If you listen to the Broadcast by the miniverse microverse1 residents, they explain that Rick provided the technology that provides electricity 'Powering our homes and businesses', 'while safely removing the dangerous waste power to a special disposal volcano.'

So, no -- Zeep isn't aware of the volcanic threat, as there isn't one described -- they thought they were sending 'waste' power to the Volcano, which Rick set up to be able to get rid of it for them.

That also answers your bonus question -- he didn't create a box to power Rick's battery because he thought the volcano was just disposing of their waste -- no need to use it since his 'new' tech didn't generate 'waste' energy.
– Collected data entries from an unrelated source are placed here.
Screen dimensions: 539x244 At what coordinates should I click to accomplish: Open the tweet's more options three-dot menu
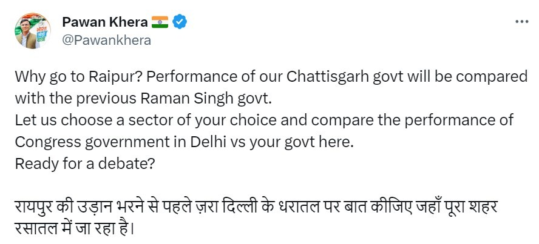(521, 21)

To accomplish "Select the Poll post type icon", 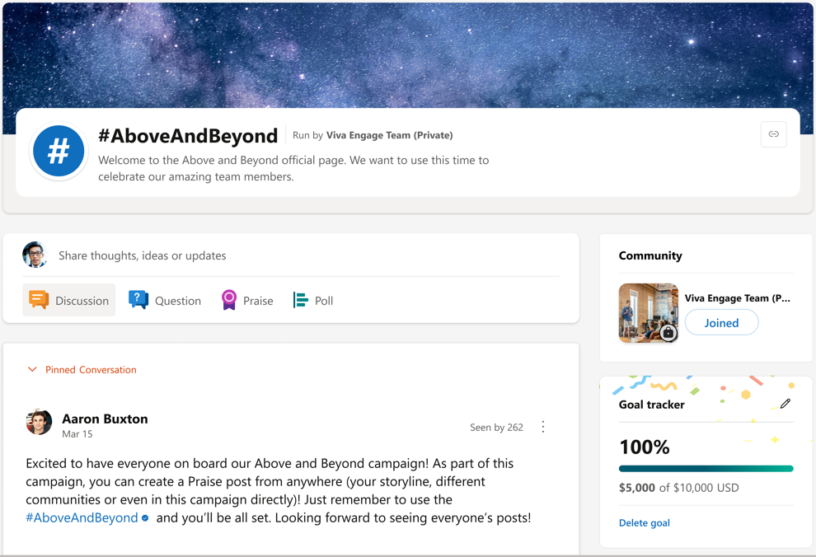I will click(299, 300).
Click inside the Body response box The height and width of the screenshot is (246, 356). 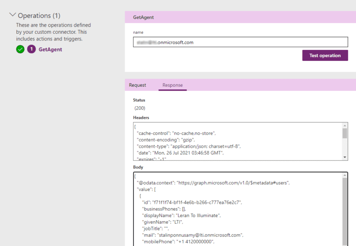236,209
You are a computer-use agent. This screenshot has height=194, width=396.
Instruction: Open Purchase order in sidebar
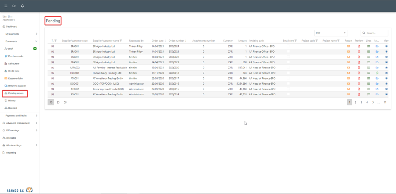click(x=16, y=56)
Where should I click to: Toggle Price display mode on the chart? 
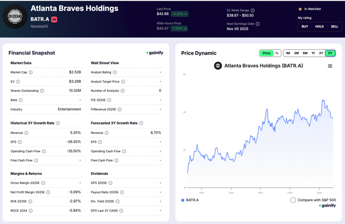point(266,53)
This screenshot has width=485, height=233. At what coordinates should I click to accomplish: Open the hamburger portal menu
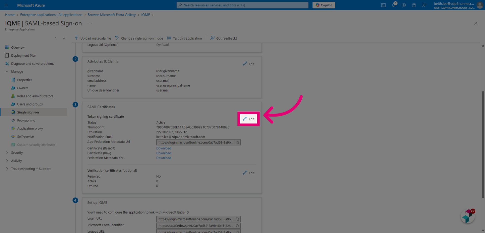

Edit -- To address the expanded Bonus question: We don't know; possibly he will or did -- all we know is that power is being generated again. The simplest immediate resolution would be to return things to 'normal' by having people use their boxes again (which we see, along with a pissed-off Zeep, but that doesn't mean that's how things stay, given the time-compression they mention), but that doesn't mean he couldn't then profit by his experience and either

  1. Do exactly what you suggest and create two boxes (or just one and route some of it's power upstream to Rick -- think like a Pyramid scheme), risking facing what Rick eventually faced, when his new box develops far enough to build it's own miniverse, or
  2. Come up with a new way to generate power.

That said, the episode was showing scientists who didn't see the ethical ramifications of their actions, and how their creations mirrored them; Rick hasn't learned from the experience, so it's doubtful that Zeep has, either, except that he inhabits the first level of the smaller universes, and thus Rick can threaten him but he can't threaten Rick, possibly leading him to back down and just keep providing power indefinitely.

With luck, this could be explored in later episodes, much the way 'Ship in a Bottle' expanded upon 'Elementary, Dear Data' in the Star Trek universe; the show does do a lot of call-backs to previous episodes, so this has the possibility of being a plot-hook for a later episode.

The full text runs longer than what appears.